First Super Predator Was a Hawk-Eyed Shrimp

The world’s first apex predator, a beast called Anomalocaris, was no shrimp. Well, it sort of was, but not to the tiny critters that inhabited the planet’s oceans 500 million years ago. Giant eyes with thousands of lenses and extraordinary vision made the marine monster all the more formidable, according to a new study.

Some 500 million years ago, a giant shrimp-like creature prowled the earth’s oceans, then home to every living animal on the planet. Thought to have been the world’s first apex predator, at 3 feet long Anomalocaris dwarfed its contemporaries—the tiny trilobites, jellyfish and early vertebrates of the Cambrian Era. As if its razor-edged teeth and powerful claws weren’t fearsome enough, scientists have now discovered that the marine monster boasted some of the sharpest—and, in proportion to its size, largest—eyes in history.

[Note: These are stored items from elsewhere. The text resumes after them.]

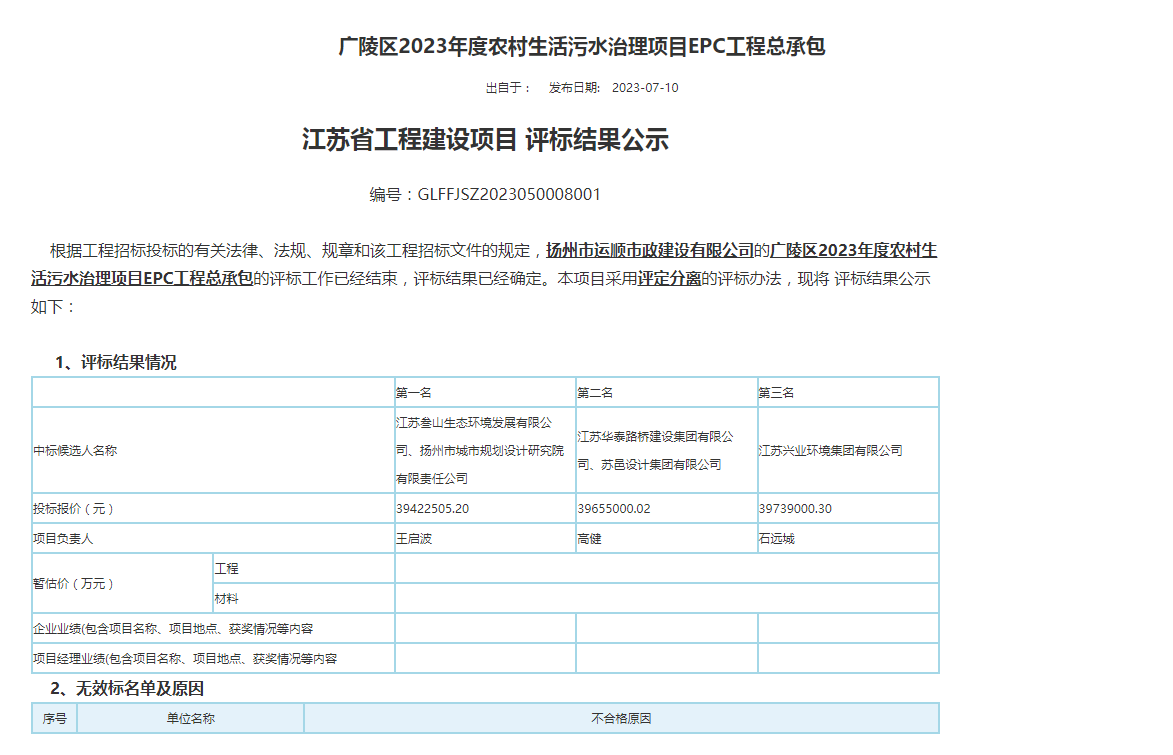Click underlined company 扬州市运顺市政建设有限公司
The width and height of the screenshot is (1173, 755).
tap(649, 250)
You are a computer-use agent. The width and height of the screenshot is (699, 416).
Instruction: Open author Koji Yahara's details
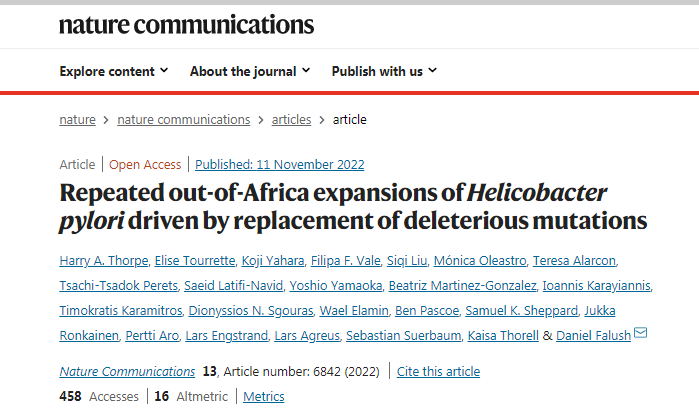pos(272,261)
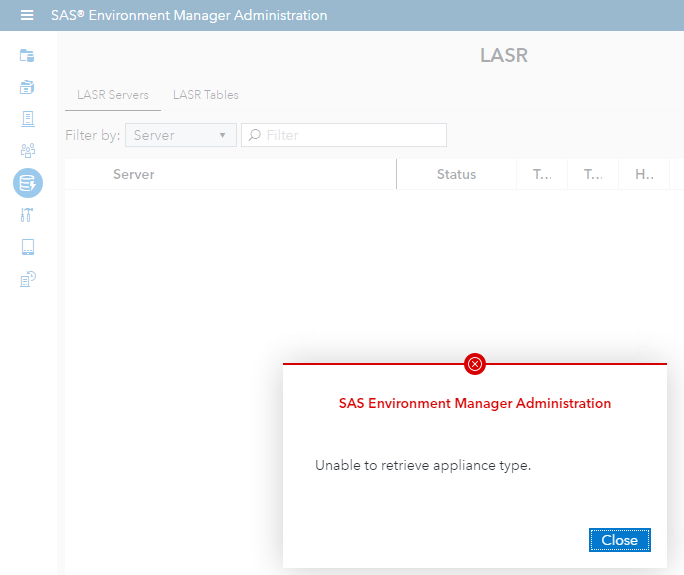Sort by the Status column header
Image resolution: width=684 pixels, height=575 pixels.
pos(456,174)
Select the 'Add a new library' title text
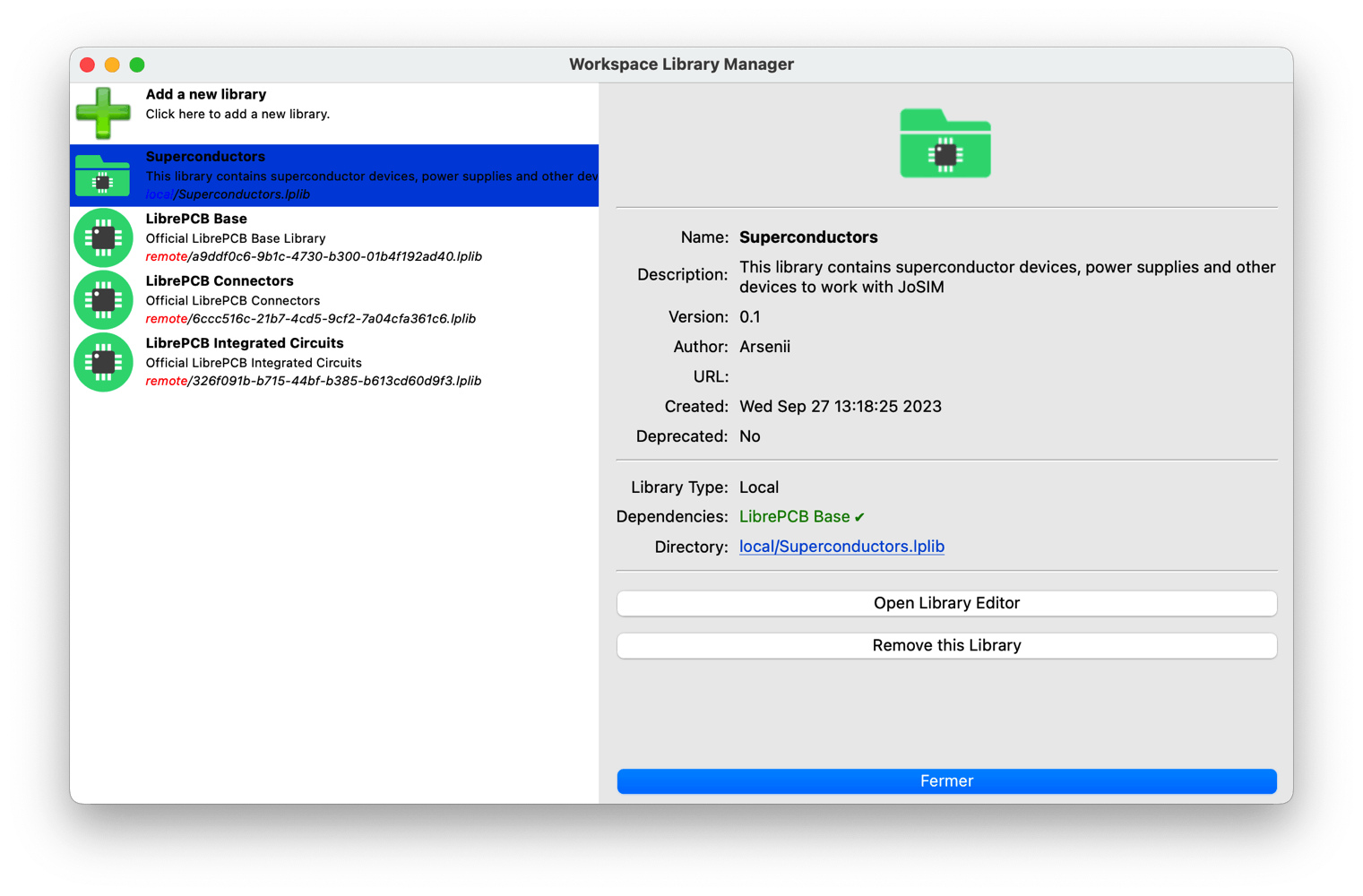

Scientists already suspected that Anomalocaris, just like today’s flies and horseshoe crabs, possessed compound eyes, which feature multiple lenses and excel at detecting movement. In the December 8 issue of Nature, an international team reports that Anomalocaris fossils found in South Australia confirm the theory and suggest that the Cambrian predator had highly acute vision—and might have seen even better than most living compound eyed-creatures. Each eye measured up to 3 centimeters in length and contained more than 16,000 lenses, according to the researchers, led by experts from the South Australian Museum, the University of Adelaide and other institutions.